Sunday, September 27, 2009

ISSA SOW - Doumale: La Musique D’Issa Sow (Homerecords)

Issa Mbaye Diary Sow is a 62-year-old Fulani, originally from Senegal but now based in Brussels, who learnt to play the nianiooru (one-string fiddle, also known as a riti) when working as a shepherd, before going on to play with many of his country’s big names, including Youssou NDour and Baaba Maal. Issa contributed some haunting high-pitched moments to Malick Pathé Sow’s well-received Maayo Men album of traditional Fula music earlier this year, but Issa’s sound is rawer and even more traditional than that. Issa Sow has a dextrous, rangy approach to what is by necessity a limited sound, pulling out long, scratchily melodic notes (as opposed to the harsher, short attacking style of Gambian riti player Juldeh Camara, for instance) which bounce along on the sparest underpinning of percussion, tinkling hoddu lute and acoustic guitar (and occasionally kora).

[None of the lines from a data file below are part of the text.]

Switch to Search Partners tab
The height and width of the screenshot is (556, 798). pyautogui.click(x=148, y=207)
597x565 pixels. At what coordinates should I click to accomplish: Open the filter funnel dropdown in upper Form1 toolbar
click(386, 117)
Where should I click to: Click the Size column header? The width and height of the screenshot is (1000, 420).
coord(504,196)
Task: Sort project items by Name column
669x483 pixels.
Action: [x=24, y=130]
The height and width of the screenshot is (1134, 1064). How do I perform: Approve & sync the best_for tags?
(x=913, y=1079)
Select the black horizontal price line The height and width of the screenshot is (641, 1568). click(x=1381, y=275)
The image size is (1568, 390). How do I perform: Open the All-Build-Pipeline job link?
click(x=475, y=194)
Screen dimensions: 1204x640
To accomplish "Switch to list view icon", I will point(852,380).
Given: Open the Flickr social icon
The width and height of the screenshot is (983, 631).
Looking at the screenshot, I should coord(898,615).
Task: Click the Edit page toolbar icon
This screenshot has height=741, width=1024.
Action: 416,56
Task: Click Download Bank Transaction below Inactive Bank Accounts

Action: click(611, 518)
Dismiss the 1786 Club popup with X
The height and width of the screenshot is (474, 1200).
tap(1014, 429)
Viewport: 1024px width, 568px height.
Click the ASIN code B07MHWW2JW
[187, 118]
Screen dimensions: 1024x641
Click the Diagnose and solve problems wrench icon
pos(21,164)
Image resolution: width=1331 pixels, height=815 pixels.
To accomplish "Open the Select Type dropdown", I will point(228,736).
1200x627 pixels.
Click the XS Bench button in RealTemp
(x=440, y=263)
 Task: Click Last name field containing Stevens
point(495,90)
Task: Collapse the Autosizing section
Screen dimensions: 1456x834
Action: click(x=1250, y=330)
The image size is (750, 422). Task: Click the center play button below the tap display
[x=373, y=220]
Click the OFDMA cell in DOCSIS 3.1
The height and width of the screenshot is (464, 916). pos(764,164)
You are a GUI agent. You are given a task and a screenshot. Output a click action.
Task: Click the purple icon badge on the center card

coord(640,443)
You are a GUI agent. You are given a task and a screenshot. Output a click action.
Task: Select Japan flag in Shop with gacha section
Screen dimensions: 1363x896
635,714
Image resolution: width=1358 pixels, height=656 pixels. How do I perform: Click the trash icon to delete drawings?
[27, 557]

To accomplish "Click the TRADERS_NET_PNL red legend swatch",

Unfortunately the French-language (and hard to read – tiny font on black background is a no-no!) sleeve-notes give no clue as to who sings on which track, but five different singers are utilised, all relatively unknown but very impressive (Malick amongst them), whether it be a seasoned, commanding earthiness or something smoother, more melodic.
It’s all very appealing, but made all the better by the enhancement provided to about half the thirteen tracks by stabbing, sweeping string arrangements in the style of a fully-fledged Egyptian orchestra. I’m not sure how much a true part of the Fula tradition these splendidly realised Arabic strings play, but they add a drama and depth and are totally convincing despite being arranged and played by north European musicians. Issa Sow’s nianiooru dives in and out of the orchestrated passages, rolling over circular hoddu phrases and call and response vocals. Culture Musical Club of Zanzibar meets Afel Bocoum – it’s surprising and stirring stuff on an otherwise gritty and ear-opening album.